Install Spark & Hive Tools

After you meet the prerequisites, you can install Spark & Hive Tools for Visual Studio Code by following these steps:

  1. Open Visual Studio Code.

  2. From the menu bar, navigate to View > Extensions.

  3. In the search box, enter Spark & Hive.

  4. Select Spark & Hive Tools from the search results, and then select Install:

  5. Select Reload when necessary.

Open a work folder

To open a work folder and to create a file in Visual Studio Code, follow these steps:

  1. From the menu bar, navigate to File > Open Folder.. > C:HDHDexample, and then select the Select Folder button. The folder appears in the Explorer view on the left.

  2. In Explorer view, select the HDexample folder, and then select the New File icon next to the work folder:

  3. Name the new file by using either the .hql (Hive queries) or the .py (Spark script) file extension. This example uses HelloWorld.hql.

Set the Azure environment

For a national cloud user, follow these steps to set the Azure environment first, and then use the Azure: Sign In command to sign in to Azure:

  1. Navigate to File > Preferences > Settings.

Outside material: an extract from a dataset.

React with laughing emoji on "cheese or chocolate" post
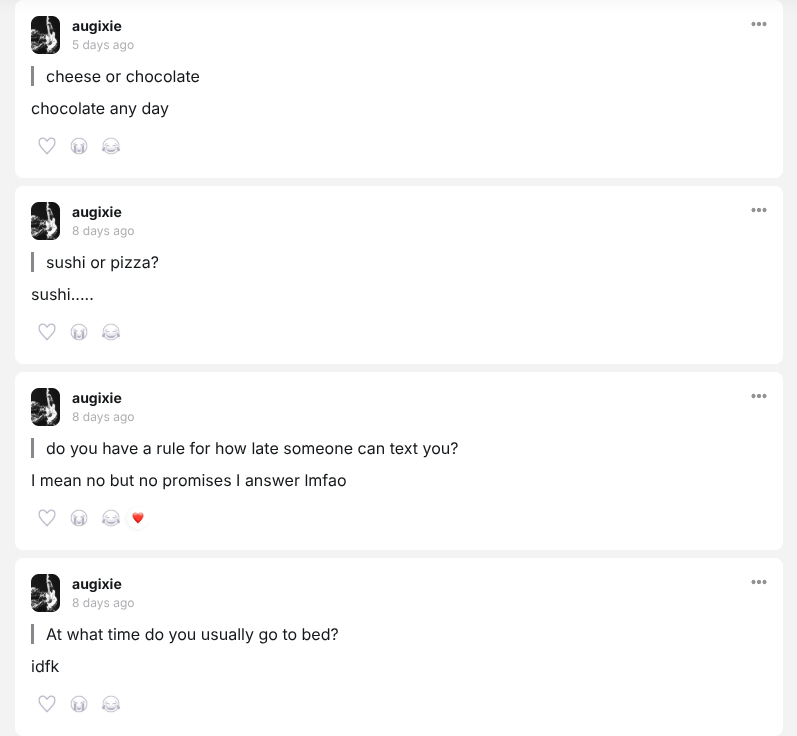Screen dimensions: 797x736 (111, 146)
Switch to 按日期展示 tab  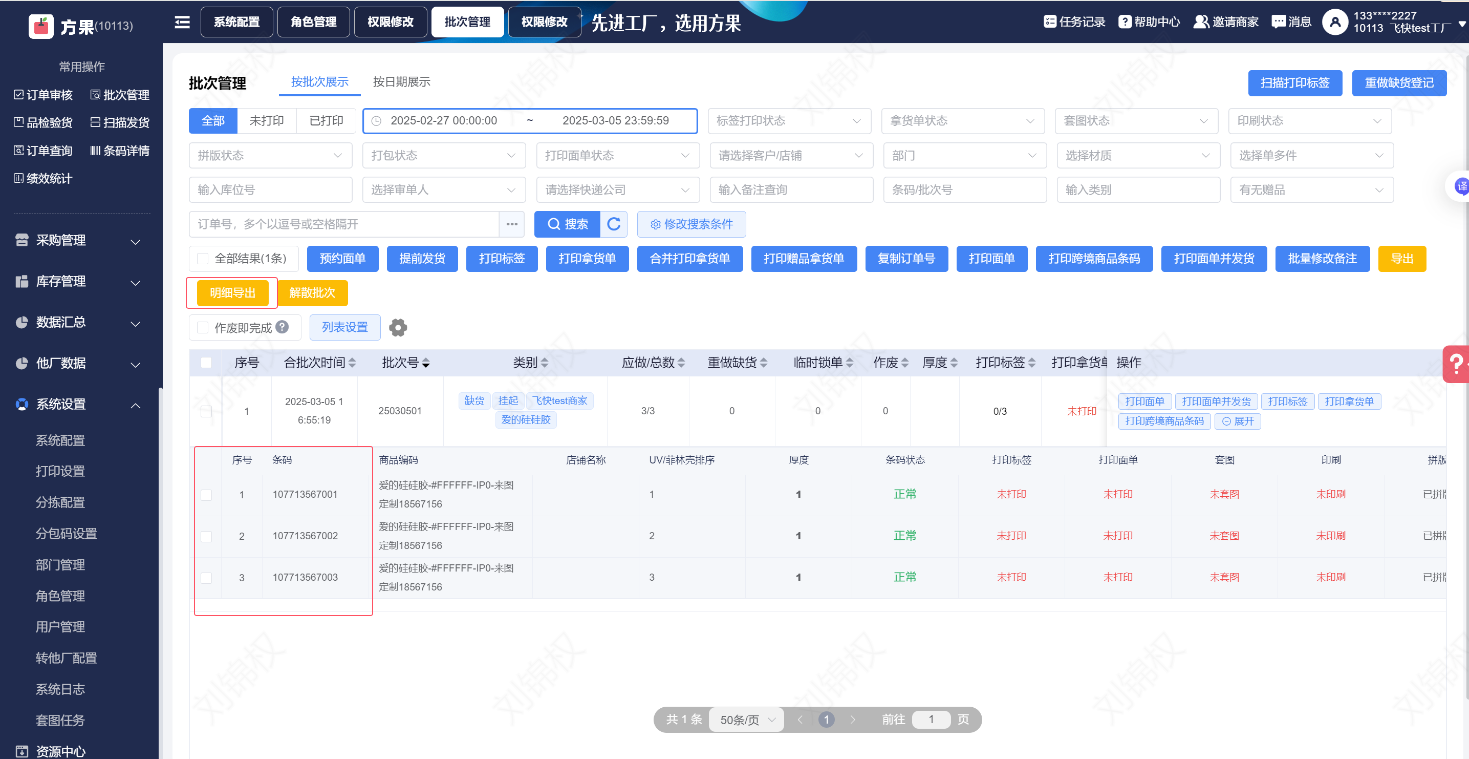(401, 82)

  2. Search on the following string: Azure: Cloud.

  3. Select the national cloud from the list:

Connect to an Azure account

Before you can submit scripts to your clusters from Visual Studio Code, user can either sign in to Azure subscription, or link a HDInsight cluster. Use the Ambari username/password or domain joined credential for ESP cluster to connect to your HDInsight cluster. Follow these steps to connect to Azure:

  1. From the menu bar, navigate to View > Command Palette.., and enter Azure: Sign In:

  2. Follow the sign-in instructions to sign in to Azure. After you're connected, your Azure account name shows on the status bar at the bottom of the Visual Studio Code window.

Link a cluster

Link: Azure HDInsight

Visual

You can link a normal cluster by using an Apache Ambari-managed username, or you can link an Enterprise Security Pack secure Hadoop cluster by using a domain username (such as: user1@contoso.com).

  1. From the menu bar, navigate to View > Command Palette.., and enter Spark / Hive: Link a Cluster.

  2. Select linked cluster type Azure HDInsight.

  3. Enter the HDInsight cluster URL.

  4. Enter your Ambari username; the default is admin.

  5. Enter your Ambari password.

  6. Select the cluster type.

  7. Set the display name of the cluster (optional).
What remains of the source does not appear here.